As The Register pointed out, Facebook is at the same time trying to overturn a government gag order that stops it telling users if their data has been demanded under warrant: http://bit.ly/2sovqmU. That’s a noble cause of course, but the overall picture does rather suggest that Facebook is only all about protecting your privacy when it’s someone else that’s doing the snooping.

THAT’S NOT A WARRANT, THIS IS A WARRANT: A single wiretap order in the US allowed authorities there to intercept and record more than three million phone conversations over two months. It was a drug case and the wiretap reportedly led to a dozen arrests but didn’t provide any incriminating evidence. It’s not clear how many people were caught up in the taps, but the case shows just how broad a warrant can be, and how much privacy can be compromised as a result: http://zd.net/2sahgpk

GOOGLE’S HEALTH DATA DEALS with National Health Service hospitals in the UK have come in for a lot of scrutiny. The big one was a deal with the Royal Free NHS Foundation Trust in London, which shared 1.6 million people’s health records with Google’s DeepMind artificial intelligence division in order to help develop an app for detecting kidney failure. It didn’t ask the patients for their permission first.

The UK’s privacy regulator delivered its long-awaited report on the arrangement this week, finding that Royal Free broke data protection law by not adequately telling patients what was happening with their data: http://bit.ly/2siRYp4. The trust will now have to “establish a proper legal basis” for the data sharing and work on being more transparent with patients.

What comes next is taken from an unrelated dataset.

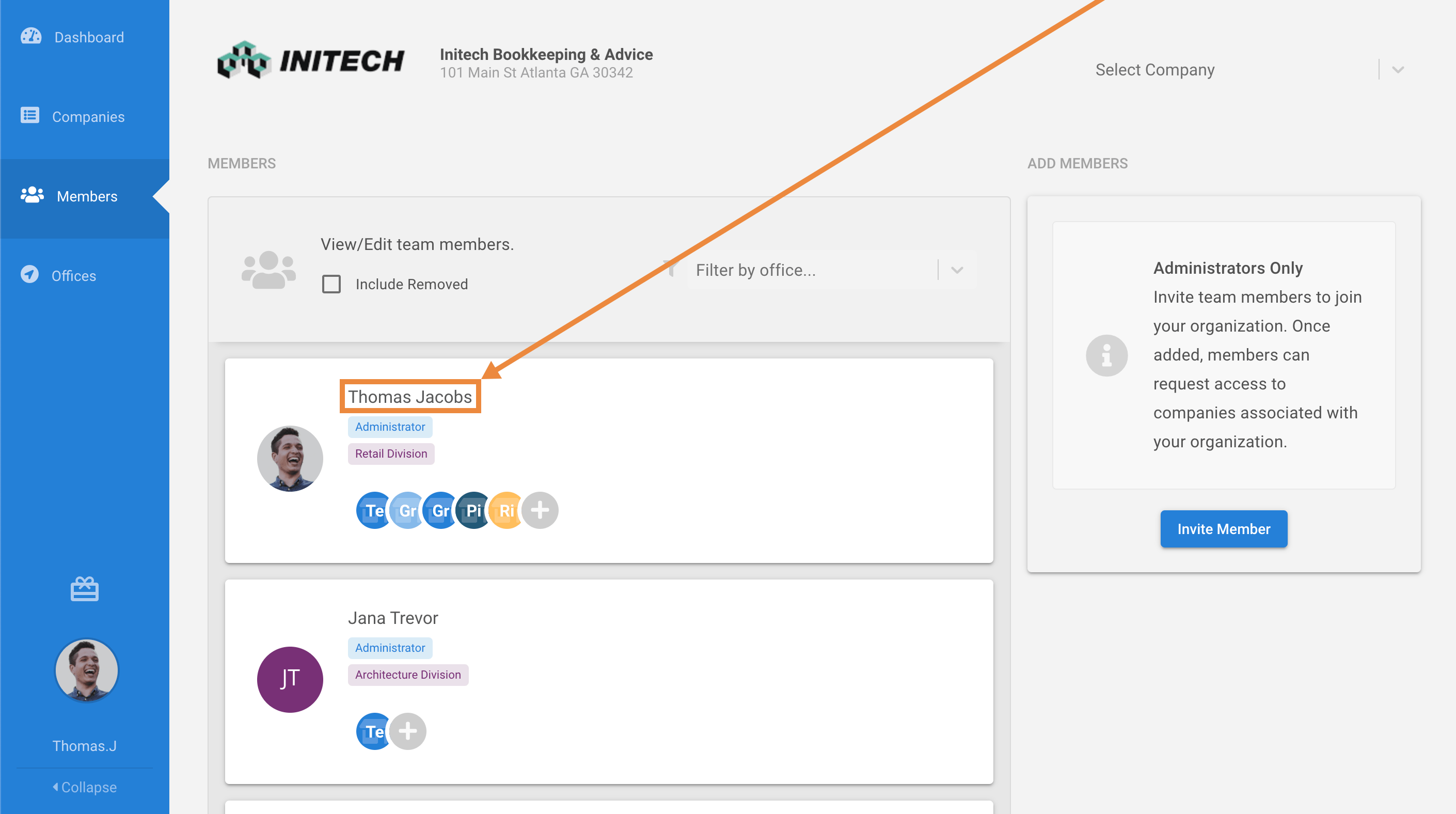Screen dimensions: 1456x814
Task: Click the dark Pi company badge
Action: tap(473, 510)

However, an independent review commissioned by DeepMind found that DeepMind itself didn’t break the law. Although it wasn’t sufficiently transparent about the arrangement, the company didn’t break data protection law because it was only acting as the “processor” of the data, and the “controller of the data” – Royal Free – was the one that’s has more responsibility for doing right by the patients: http://bzfd.it/2tfDvgi

OVER IN AUSTRALIA, there are concerns about whether people will continue to trust the country’s national digital health record system, My Health Record, after it turned out that some of the data was showing up for sale on the “dark web”: http://ab.co/2snJSvj

A fifth of the country is already in this database, and those that haven’t yet signed up will automatically do so next year unless they opt out. Digital health records are certainly a good thing in theory, removing the need for duplication across hospitals and generally helping people get the proper treatment, but people need to trust these systems if they’re going to use them. Right now, it’s not clear whether this was anything more than a minor breach – a mere “traditional crime” rather than a “cyber incident”, according to the Australian human services minister, Alan Tudge. Let’s hope he’s right.

THE GOVERNMENTS OF THE “FIVE EYES” COUNTRIES – Australia, New Zealand, the UK, Canada and the US – should all defend strong encryption and stop trying to insert backdoors in private communications apps, according to a host of digital rights groups.

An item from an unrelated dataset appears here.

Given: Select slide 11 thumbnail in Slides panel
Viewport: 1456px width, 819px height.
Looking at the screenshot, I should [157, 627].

“Five Eyes” refers to a longstanding, secretive agreement between the countries to share intelligence between their agencies. They’re also countries that are considering messing with end-to-end encryption, in order to aid the fight against terrorism. I and others have gone into the arguments against this folly many times, but if you’d like to read the experts’ fresh pleas to our governments, here they are: http://bit.ly/2sLjJpw

IF YOU CAN’T PROTECT IT, DELETE IT. That seems to be the message from British pub chain Wetherspoons, which has taken the highly unusual step of deleting its database of over 650,000 customers’ email addresses: http://bit.ly/2tfWLKz

The company’s official line is that many people find promotional emails “intrusive” – Wetherspoons will now announce promotions on its website instead – but this is a company that suffered a major breach of its customer database back in 2015. With the EU’s incoming general data protection regulation threatening heavy fines for not keeping customers’ data secure, experts reckon the company has just decided its trove is more trouble than it’s worth.